WHAT YOU ARE ASKED TO DO: Please reproduce all of the material below line for line, changing nothing.

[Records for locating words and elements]
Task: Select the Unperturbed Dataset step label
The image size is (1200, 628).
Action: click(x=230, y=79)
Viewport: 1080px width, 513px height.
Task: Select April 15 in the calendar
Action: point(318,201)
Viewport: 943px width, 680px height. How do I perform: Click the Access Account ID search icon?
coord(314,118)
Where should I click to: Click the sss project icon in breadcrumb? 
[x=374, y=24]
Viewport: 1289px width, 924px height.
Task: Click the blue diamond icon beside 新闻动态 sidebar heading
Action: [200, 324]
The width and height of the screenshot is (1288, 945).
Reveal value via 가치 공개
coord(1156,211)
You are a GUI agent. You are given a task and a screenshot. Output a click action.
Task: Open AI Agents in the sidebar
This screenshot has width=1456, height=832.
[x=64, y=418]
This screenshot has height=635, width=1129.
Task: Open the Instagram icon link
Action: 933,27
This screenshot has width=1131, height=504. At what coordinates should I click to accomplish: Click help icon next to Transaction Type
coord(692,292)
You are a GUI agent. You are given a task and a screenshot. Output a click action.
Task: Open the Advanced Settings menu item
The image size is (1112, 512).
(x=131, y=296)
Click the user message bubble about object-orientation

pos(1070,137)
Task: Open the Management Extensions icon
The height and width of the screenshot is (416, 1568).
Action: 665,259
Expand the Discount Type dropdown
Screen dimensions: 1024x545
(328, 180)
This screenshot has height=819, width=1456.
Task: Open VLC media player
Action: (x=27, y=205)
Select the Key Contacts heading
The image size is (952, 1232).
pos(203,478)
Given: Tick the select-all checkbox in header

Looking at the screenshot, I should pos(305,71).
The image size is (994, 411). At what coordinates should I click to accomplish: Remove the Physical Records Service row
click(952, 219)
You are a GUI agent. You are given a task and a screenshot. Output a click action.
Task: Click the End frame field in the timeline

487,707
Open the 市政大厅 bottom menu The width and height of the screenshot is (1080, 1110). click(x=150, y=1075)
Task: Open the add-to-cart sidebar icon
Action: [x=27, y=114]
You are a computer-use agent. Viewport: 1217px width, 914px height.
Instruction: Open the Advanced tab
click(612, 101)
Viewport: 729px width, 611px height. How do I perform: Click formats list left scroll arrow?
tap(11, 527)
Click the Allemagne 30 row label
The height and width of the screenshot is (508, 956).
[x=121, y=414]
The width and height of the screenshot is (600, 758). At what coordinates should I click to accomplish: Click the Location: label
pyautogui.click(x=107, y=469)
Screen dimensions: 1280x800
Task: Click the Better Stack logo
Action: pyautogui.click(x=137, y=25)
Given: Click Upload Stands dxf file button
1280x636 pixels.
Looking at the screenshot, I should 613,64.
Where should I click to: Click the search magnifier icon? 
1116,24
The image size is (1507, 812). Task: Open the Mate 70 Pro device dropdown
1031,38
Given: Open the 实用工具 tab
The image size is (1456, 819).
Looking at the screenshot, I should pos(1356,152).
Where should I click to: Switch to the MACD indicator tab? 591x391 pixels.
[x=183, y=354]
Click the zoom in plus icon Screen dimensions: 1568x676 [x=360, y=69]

EXERCISE OUTPUT:
Task: Select the Unperturbed Dataset step label
The image size is (1200, 628).
Action: click(x=230, y=79)
Viewport: 1080px width, 513px height.
Task: Select April 15 in the calendar
Action: point(318,201)
Viewport: 943px width, 680px height. How do I perform: Click the Access Account ID search icon?
coord(314,118)
Where should I click to: Click the sss project icon in breadcrumb? 
[x=374, y=24]
Viewport: 1289px width, 924px height.
Task: Click the blue diamond icon beside 新闻动态 sidebar heading
Action: [200, 324]
The width and height of the screenshot is (1288, 945).
Reveal value via 가치 공개
coord(1156,211)
You are a GUI agent. You are given a task and a screenshot. Output a click action.
Task: Open AI Agents in the sidebar
This screenshot has width=1456, height=832.
[x=64, y=418]
This screenshot has height=635, width=1129.
Task: Open the Instagram icon link
Action: 933,27
This screenshot has width=1131, height=504. At what coordinates should I click to accomplish: Click help icon next to Transaction Type
coord(692,292)
You are a GUI agent. You are given a task and a screenshot. Output a click action.
Task: Open the Advanced Settings menu item
The image size is (1112, 512).
(x=131, y=296)
Click the user message bubble about object-orientation

pos(1070,137)
Task: Open the Management Extensions icon
The height and width of the screenshot is (416, 1568).
Action: 665,259
Expand the Discount Type dropdown
Screen dimensions: 1024x545
(328, 180)
This screenshot has height=819, width=1456.
Task: Open VLC media player
Action: (x=27, y=205)
Select the Key Contacts heading
The image size is (952, 1232).
pos(203,478)
Given: Tick the select-all checkbox in header

Looking at the screenshot, I should pos(305,71).
The image size is (994, 411). At what coordinates should I click to accomplish: Remove the Physical Records Service row
click(952, 219)
You are a GUI agent. You are given a task and a screenshot. Output a click action.
Task: Click the End frame field in the timeline

487,707
Open the 市政大厅 bottom menu The width and height of the screenshot is (1080, 1110). click(x=150, y=1075)
Task: Open the add-to-cart sidebar icon
Action: [x=27, y=114]
You are a computer-use agent. Viewport: 1217px width, 914px height.
Instruction: Open the Advanced tab
click(612, 101)
Viewport: 729px width, 611px height. How do I perform: Click formats list left scroll arrow?
tap(11, 527)
Click the Allemagne 30 row label
The height and width of the screenshot is (508, 956).
[x=121, y=414]
The width and height of the screenshot is (600, 758). At what coordinates should I click to accomplish: Click the Location: label
pyautogui.click(x=107, y=469)
Screen dimensions: 1280x800
Task: Click the Better Stack logo
Action: pyautogui.click(x=137, y=25)
Given: Click Upload Stands dxf file button
1280x636 pixels.
Looking at the screenshot, I should 613,64.
Where should I click to: Click the search magnifier icon? 
1116,24
The image size is (1507, 812). Task: Open the Mate 70 Pro device dropdown
1031,38
Given: Open the 实用工具 tab
The image size is (1456, 819).
Looking at the screenshot, I should pos(1356,152).
Where should I click to: Switch to the MACD indicator tab? 591x391 pixels.
[x=183, y=354]
Click the zoom in plus icon Screen dimensions: 1568x676 [x=360, y=69]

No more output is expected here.